» **Exercise requirements**:
#1 Write out the predicate propagation message word for word, from "From: Alexander Kuzmenkov" to "it shouldn't work.".
#2 Carry the predicate propagation message further, starting after its final sentence.

» **Text extract**:
------------

Re: Implement predicate propagation for non-equivalence clauses

From: Alexander Kuzmenkov <a(dot)kuzmenkov(at)postgrespro(dot)ru>
To: Richard Guo <riguo(at)pivotal(dot)io>, pgsql-hackers(at)postgresql(dot)org
Subject: Re: Implement predicate propagation for non-equivalence clauses
Date: 2018-11-22 16:15:42
Views: Raw Message | Whole Thread | Download mbox
Lists: pgsql-hackers

Hi Richard,

I took a look at the v2, here are some comments:

* This feature needs tests, especially for the cases where opfamilies or
data types or collations don't match, and other non-obvious cases where
it shouldn't work.

* Deducing an inequality to a constant is not always helpful. If we know
that a = b and a = const1 and b < const2, we will deduce b = const1 from
the EC, and adding b < const2 doesn't improve selectivity and only makes
the cost estimate worse. One situation where it does make sense is when
we can detect contradictions in these clauses, e.g. if we know that
const1 > const2 and therefore know that the above selection clause is
always false. Looking at the regression test changes, I see that v2
doesn't do that. I think the handling of deduced inequalities shoud be
modeled on the flow of generate_base_implied_equalities ->
process_implied_equality -> distribute_qual_to_rels. This would allow us
to correctly handle a deduced const1 < const2 clause and turn it into a
gating Result qual.

------------

» **Raw records**:
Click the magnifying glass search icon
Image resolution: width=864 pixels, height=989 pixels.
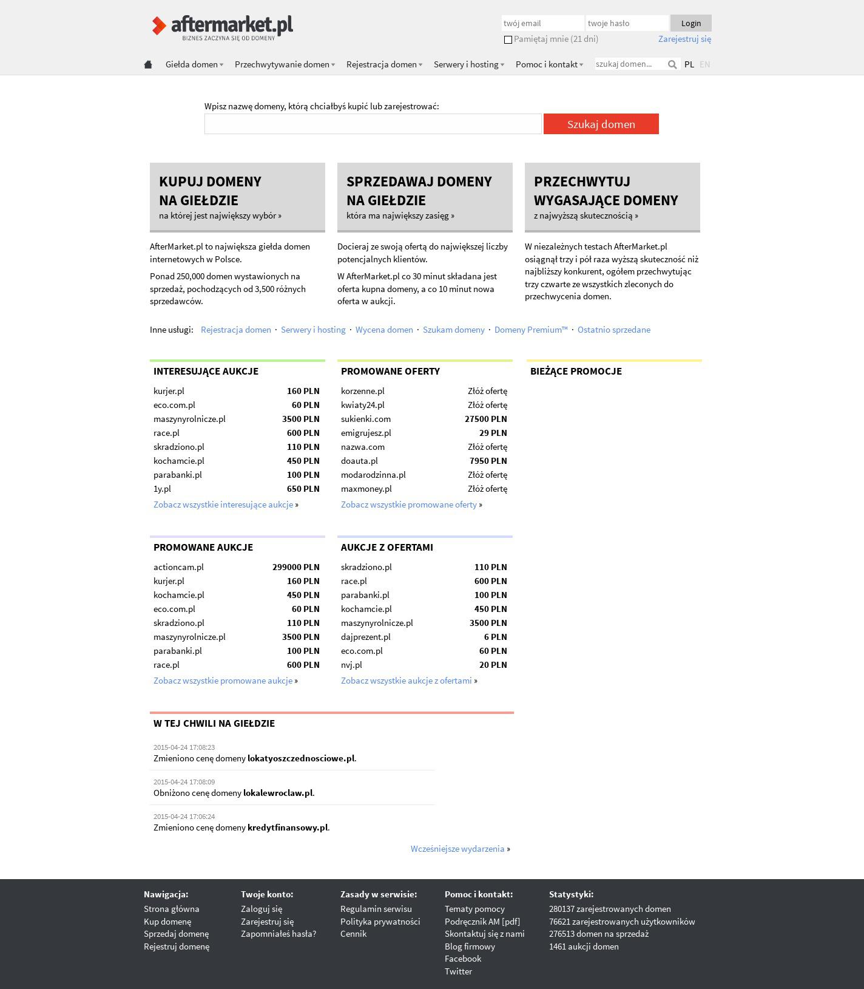point(672,64)
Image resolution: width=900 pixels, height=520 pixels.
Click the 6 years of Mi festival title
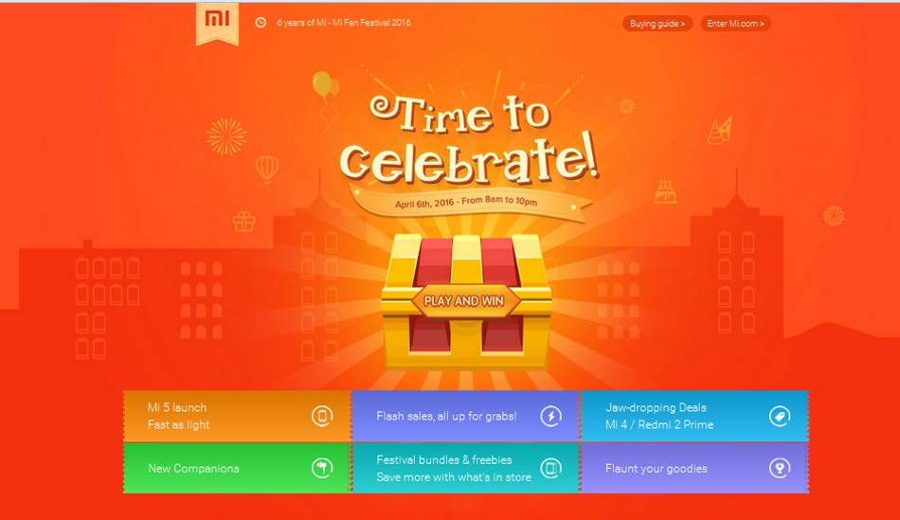pos(344,23)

------------

» **Answers provided**:
#1
From: Alexander Kuzmenkov <a(dot)kuzmenkov(at)postgrespro(dot)ru>
To: Richard Guo <riguo(at)pivotal(dot)io>, pgsql-hackers(at)postgresql(dot)org
Subject: Re: Implement predicate propagation for non-equivalence clauses
Date: 2018-11-22 16:15:42
Views: Raw Message | Whole Thread | Download mbox
Lists: pgsql-hackers

Hi Richard,

I took a look at the v2, here are some comments:

* This feature needs tests, especially for the cases where opfamilies or
data types or collations don't match, and other non-obvious cases where
it shouldn't work.

#2
* There are functions named generate_implied_quals, gen_implied_quals
and gen_implied_qual. The names are confusingly similar, we could use
something like generate_implied_quals_for_clause and
generate_one_implied_qual for the latter two.

@@ gen_implied_quals
    else if (clause && IsA(clause, ScalarArrayOpExpr))
* When can the clause be NULL?

@@ gen_implied_quals
    item1 = canonicalize_ec_expression(item1,
                                       exprType((Node *) item1),
    item2 = canonicalize_ec_expression(item2,
                                       exprType((Node *) item2),
* Why do we do this? If the collation or type of the original expression
isn't right and we have to add RelabelType, the resulting expression
won't match the original clause and we won't be able to substitute it
with other equavalence members. So we can just check that the type and
collation match.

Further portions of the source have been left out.